### Consigne 1
D'après l'extrait sur la notification par pli recommandé, à quelle date la notification est-elle réputée accomplie quand le pli revient à l'administration au terme du délai de mise en instance ?
### Consigne 2
Rédigez la suite de l'extrait sur la notification par pli recommandé, à partir de sa dernière phrase.
---- Extrait
6. Toutefois, en cas de retour à l'administration, au terme du délai de mise en instance, du pli recommandé contenant la décision, la notification est réputée avoir été régulièrement accomplie à la date à laquelle ce pli a été présenté à l'adresse de l'intéressé, dès lors du moins qu'il résulte soit de mentions précises, claires et concordantes portées sur l'enveloppe, soit, à défaut, d'une attestation du service postal ou d'autres éléments de preuve, que le préposé a, conformément à la réglementation en vigueur, déposé un avis d'instance informant le destinataire que le pli était à sa disposition au bureau de poste. Compte tenu des modalités de présentation des plis recommandés prévues par la réglementation postale, doit être regardé comme portant des mentions précises, claires et concordantes suffisant à constituer la preuve d'une notification régulière le pli recommandé retourné à l'administration auquel est rattaché un volet " avis de réception " sur lequel a été apposée la date de vaine présentation du courrier et qui porte, sur l'enveloppe ou l'avis de réception, l'indication du motif pour lequel il n'a pu être remis.
--------
---- Informations affichées
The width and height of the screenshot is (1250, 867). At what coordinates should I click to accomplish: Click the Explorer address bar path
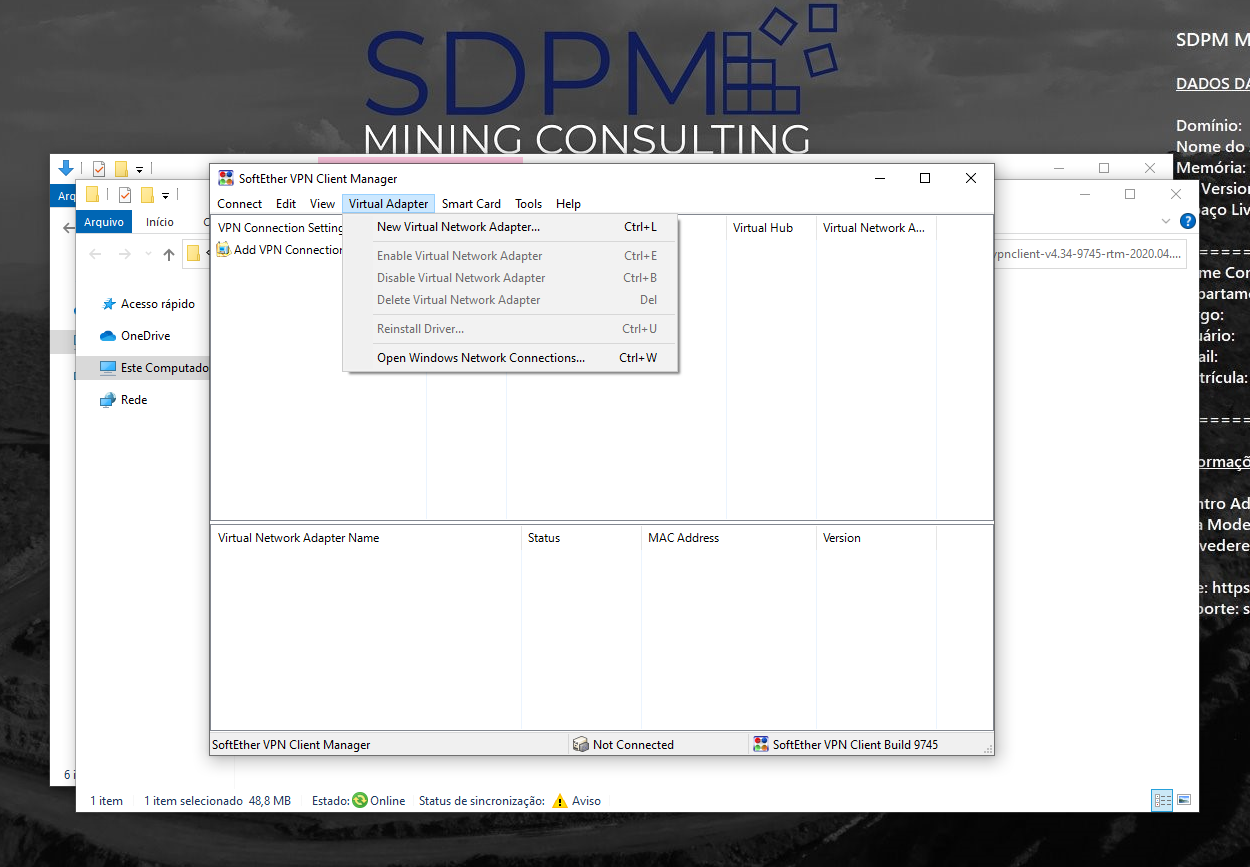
--------
---- Informations affichées
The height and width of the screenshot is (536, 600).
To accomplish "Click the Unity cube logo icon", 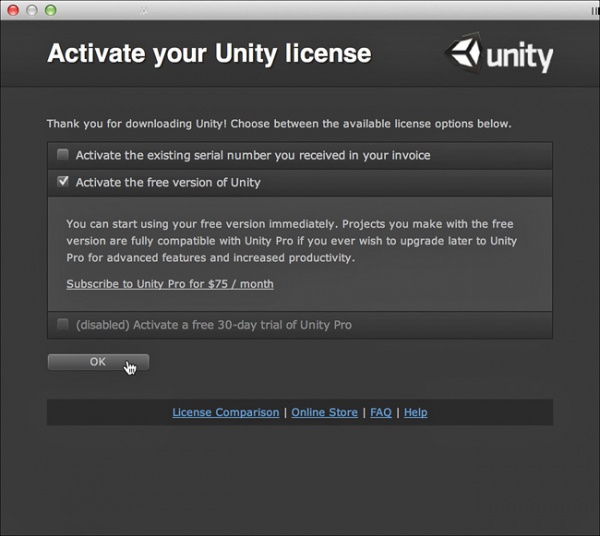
--------
### Réponse attendue 1
À la date à laquelle le pli a été présenté à l'adresse de l'intéressé.

### Réponse attendue 2
7. En l'espèce, si une étiquette apposée sur le pli comportant l'arrêté du 9 mars 2017, par lequel le directeur général des douanes et droits indirects a infligé à Mme D... la sanction de la révocation, mentionne que ce pli " a été avisé et non réclamé ", aucun élément ne permet de déduire la date à laquelle ce pli a été présenté. Ainsi, en l'absence de mentions précises, claires et concordantes sur ce courrier et de tout autre élément de preuve apporté par l'administration établissant la date de vaine présentation de ce pli, sa date de notification ne peut être regardée comme établie.

8. Par suite, c'est à tort que le tribunal administratif de Montreuil a rejeté comme irrecevables les conclusions tendant à l'annulation de l'arrêté du directeur général des douanes et droits indirects en date du 9 mars 2017. Son jugement doit dès lors être annulé en tant qu'il a rejeté ces conclusions.

9. Il y a lieu de statuer, par la voie de l'évocation, sur les conclusions tendant à l'annulation de cet arrêté.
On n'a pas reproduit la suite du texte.